» **Written task a**:
Answer these questions about the page on Groonga search conditions below:
(i) Which parameter of the select command accepts the search condition?
(ii) Which operators are used for AND search and for OR search?
(iii) In the second execution example, which _key is returned for the record whose _id is 5?

───── Text shown ─────

4.4. Various search conditions

Groonga supports to narrow down by using syntax like JavaScript, sort by the calculated value. Additionally, Groonga also supports to narrow down & sort search results by using location information (latitude & longitude).

4.4.1. Narrow down & Full-text search by using syntax like JavaScript

The filter parameter of select command accepts the search condition. There is one difference between filter parameter and query parameter, you need to specify the condition by syntax like JavaScript for filter parameter.

Execution example:

select --table Site --filter "_id <= 1" --output_columns _id,_key
# [
#   [
#     0,
#     1337566253.89858,
#     0.000355720520019531
#   ],
#   [
#     [
#       [
#         1
#       ],
#       [
#         [
#           "_id",
#           "UInt32"
#         ],
#         [
#           "_key",
#           "ShortText"
#         ]
#       ],
#       [
#         1,
#         "http://example.org/"
#       ]
#     ]
#   ]
# ]

See the detail of above query. Here is the condition which is specified as filter parameter:

_id <= 1

In this case, this query returns the records which meets the condition that the value of _id is equal to or less than 1.

Moreover, you can use && for AND search, || for OR search.

Execution example:

select --table Site --filter "_id >= 4 && _id <= 6" --output_columns _id,_key
# [
#   [
#     0,
#     1337566253.89858,
#     0.000355720520019531
#   ],
#   [
#     [
#       [
#         3
#       ],
#       [
#         [
#           "_id",
#           "UInt32"
#         ],
#         [
#           "_key",
#           "ShortText"
#         ]
#       ],
#       [
#         4,
#         "http://example.net/afr"
#       ],
#       [
#         5,
#         "http://example.org/aba"
#       ],
#       [
#         6,
#         "http://example.com/rab"

───── Data to use ─────

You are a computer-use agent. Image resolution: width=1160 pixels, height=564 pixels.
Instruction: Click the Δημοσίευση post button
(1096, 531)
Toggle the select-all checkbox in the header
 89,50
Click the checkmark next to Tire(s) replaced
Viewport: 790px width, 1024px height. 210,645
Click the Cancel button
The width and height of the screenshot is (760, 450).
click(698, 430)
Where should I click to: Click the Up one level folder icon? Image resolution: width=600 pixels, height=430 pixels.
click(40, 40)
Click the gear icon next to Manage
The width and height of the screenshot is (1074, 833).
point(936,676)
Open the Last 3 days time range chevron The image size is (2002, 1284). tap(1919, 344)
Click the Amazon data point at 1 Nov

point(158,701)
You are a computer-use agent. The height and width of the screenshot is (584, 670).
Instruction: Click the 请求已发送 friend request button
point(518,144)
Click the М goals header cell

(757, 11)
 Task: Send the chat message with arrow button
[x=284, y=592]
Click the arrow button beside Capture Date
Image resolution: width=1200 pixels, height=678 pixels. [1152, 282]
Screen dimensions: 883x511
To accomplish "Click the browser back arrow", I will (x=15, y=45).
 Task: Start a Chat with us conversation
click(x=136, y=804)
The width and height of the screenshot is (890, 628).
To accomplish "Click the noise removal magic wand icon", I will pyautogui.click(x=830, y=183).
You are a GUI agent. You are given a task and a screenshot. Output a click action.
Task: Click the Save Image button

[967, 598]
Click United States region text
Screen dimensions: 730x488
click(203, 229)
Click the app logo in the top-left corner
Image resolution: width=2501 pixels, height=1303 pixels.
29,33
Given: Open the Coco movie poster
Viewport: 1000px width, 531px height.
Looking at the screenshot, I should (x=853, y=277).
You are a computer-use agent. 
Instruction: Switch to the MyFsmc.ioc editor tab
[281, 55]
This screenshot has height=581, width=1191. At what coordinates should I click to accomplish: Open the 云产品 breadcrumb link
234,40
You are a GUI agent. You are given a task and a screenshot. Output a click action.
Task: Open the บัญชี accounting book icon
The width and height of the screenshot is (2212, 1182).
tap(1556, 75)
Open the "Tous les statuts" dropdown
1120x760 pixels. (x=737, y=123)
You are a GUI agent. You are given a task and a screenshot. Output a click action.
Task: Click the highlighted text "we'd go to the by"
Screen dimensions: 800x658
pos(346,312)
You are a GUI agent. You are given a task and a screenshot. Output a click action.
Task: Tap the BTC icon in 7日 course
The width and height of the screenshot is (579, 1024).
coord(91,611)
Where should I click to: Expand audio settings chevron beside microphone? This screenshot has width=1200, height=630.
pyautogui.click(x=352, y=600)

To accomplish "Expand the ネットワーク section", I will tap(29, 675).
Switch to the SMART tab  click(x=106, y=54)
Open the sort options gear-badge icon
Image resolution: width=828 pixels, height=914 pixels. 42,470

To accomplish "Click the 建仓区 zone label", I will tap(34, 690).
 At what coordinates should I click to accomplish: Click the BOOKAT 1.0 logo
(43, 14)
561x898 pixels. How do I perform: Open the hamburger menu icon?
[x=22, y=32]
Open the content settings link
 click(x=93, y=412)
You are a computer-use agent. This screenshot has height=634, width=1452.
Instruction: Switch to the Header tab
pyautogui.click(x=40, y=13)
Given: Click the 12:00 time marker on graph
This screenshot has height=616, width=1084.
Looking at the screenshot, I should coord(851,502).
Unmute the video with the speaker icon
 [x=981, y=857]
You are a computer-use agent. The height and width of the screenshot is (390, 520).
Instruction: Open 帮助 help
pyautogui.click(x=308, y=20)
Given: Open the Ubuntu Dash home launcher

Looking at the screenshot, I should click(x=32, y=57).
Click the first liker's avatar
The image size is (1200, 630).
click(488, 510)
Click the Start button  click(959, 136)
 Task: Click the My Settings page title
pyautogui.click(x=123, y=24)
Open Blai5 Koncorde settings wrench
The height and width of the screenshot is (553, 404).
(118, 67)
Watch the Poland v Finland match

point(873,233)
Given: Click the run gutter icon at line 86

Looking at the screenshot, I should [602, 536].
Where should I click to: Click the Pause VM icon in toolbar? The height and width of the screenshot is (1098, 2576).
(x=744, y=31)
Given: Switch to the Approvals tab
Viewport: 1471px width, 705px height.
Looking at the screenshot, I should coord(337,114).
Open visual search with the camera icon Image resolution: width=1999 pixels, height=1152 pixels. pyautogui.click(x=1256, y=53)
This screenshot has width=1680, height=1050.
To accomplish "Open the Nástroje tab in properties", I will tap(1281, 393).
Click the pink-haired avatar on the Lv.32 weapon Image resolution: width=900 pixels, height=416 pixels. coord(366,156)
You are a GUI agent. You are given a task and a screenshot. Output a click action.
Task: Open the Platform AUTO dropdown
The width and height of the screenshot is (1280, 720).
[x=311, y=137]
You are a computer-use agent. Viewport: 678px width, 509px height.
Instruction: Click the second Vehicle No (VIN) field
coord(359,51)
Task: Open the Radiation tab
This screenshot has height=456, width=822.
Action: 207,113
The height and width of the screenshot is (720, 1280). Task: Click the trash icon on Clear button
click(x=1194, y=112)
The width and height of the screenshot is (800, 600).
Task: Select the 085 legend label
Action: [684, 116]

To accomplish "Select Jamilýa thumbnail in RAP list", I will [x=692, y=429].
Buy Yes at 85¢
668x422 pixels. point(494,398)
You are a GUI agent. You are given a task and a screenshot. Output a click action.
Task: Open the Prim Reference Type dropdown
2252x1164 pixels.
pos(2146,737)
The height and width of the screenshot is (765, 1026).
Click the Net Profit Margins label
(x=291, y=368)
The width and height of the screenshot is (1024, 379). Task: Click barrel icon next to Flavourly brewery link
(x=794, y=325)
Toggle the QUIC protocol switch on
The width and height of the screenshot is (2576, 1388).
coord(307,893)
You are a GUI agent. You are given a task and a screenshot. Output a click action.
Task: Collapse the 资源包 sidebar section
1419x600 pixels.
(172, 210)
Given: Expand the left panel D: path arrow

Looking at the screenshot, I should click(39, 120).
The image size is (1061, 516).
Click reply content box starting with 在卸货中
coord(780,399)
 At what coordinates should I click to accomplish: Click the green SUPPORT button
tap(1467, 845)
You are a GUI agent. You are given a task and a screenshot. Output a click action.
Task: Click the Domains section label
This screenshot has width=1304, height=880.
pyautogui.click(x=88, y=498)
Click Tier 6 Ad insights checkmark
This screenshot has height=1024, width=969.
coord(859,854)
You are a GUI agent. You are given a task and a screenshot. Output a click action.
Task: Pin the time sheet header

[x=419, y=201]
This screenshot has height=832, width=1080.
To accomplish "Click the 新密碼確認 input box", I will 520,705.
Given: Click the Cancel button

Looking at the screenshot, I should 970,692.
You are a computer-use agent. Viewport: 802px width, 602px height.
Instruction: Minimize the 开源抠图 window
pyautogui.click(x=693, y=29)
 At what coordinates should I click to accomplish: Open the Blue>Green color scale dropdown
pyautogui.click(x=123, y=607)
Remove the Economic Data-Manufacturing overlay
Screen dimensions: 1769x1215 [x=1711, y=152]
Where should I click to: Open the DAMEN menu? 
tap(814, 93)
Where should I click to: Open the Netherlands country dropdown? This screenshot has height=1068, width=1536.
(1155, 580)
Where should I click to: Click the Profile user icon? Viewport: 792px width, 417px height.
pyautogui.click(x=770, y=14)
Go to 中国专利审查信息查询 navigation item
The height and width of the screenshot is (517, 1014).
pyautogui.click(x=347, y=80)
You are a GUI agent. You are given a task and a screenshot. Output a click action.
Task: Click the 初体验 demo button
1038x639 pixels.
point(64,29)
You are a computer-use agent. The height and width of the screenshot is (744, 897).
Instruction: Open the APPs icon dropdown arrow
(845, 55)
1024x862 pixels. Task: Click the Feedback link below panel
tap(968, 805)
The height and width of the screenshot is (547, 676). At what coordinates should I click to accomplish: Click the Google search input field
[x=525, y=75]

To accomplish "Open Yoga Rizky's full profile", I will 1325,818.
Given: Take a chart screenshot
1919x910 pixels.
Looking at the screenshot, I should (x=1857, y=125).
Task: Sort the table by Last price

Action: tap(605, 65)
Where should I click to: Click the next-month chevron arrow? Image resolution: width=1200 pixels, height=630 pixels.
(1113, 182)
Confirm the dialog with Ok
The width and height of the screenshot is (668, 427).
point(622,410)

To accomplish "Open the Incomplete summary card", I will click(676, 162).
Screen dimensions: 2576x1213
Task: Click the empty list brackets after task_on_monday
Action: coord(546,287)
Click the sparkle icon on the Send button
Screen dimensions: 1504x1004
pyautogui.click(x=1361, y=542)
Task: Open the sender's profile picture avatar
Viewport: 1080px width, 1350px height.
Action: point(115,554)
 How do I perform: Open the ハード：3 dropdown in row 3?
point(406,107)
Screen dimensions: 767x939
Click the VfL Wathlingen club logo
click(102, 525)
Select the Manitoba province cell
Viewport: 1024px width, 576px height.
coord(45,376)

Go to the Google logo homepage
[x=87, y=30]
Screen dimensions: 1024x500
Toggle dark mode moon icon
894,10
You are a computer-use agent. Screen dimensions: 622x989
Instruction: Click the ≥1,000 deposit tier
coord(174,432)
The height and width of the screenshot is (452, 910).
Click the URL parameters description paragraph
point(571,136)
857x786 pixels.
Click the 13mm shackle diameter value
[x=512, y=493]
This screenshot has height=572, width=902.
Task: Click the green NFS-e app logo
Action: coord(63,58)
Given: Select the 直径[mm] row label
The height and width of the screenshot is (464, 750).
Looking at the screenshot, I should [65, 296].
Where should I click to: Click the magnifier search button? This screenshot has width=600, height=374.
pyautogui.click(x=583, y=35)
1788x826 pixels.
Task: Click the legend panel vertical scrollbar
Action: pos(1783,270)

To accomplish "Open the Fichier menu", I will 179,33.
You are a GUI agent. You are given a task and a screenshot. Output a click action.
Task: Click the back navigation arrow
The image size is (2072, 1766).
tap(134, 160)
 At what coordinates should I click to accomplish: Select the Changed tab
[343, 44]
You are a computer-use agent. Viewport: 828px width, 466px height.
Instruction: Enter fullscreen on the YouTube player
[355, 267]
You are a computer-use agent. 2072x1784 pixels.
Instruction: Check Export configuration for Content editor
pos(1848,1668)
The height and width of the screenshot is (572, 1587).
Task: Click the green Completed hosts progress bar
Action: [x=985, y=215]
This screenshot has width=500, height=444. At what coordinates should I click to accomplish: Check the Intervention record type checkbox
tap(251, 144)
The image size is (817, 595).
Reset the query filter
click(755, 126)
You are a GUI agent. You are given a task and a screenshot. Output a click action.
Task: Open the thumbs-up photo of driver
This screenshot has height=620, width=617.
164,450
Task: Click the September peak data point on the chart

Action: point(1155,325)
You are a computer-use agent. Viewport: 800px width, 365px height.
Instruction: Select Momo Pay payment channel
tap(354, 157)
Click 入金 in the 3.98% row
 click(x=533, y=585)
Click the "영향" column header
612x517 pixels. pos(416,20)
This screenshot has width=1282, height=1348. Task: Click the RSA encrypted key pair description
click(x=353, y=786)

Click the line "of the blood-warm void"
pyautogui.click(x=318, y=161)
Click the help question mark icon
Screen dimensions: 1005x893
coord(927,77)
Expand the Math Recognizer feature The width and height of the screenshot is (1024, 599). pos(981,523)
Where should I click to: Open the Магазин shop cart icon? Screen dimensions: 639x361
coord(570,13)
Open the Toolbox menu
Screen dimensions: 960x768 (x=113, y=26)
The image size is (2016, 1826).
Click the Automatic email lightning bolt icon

─────

» **Written task b**:
Give the lines of the listing as a Markdown table with the columns Num and Content, covering only the line with "Click the arrow button beside Capture Date" up to and including the line with "will pyautogui.click(x=830, y=183).". Leave out blank lines.

» **Expected output a**:
(i) The filter parameter.
(ii) && for AND search and || for OR search.
(iii) "http://example.org/aba"

» **Expected output b**:
| Num | Content |
|---|---|
| 1 | Click the arrow button beside Capture Date |
| 2 | Image resolution: width=1200 pixels, height=678 pixels. [1152, 282] |
| 3 | Screen dimensions: 883x511 |
| 4 | To accomplish "Click the browser back arrow", I will (x=15, y=45). |
| 5 |  Task: Start a Chat with us conversation |
| 6 | click(x=136, y=804) |
| 7 | The width and height of the screenshot is (890, 628). |
| 8 | To accomplish "Click the noise removal magic wand icon", I will pyautogui.click(x=830, y=183). |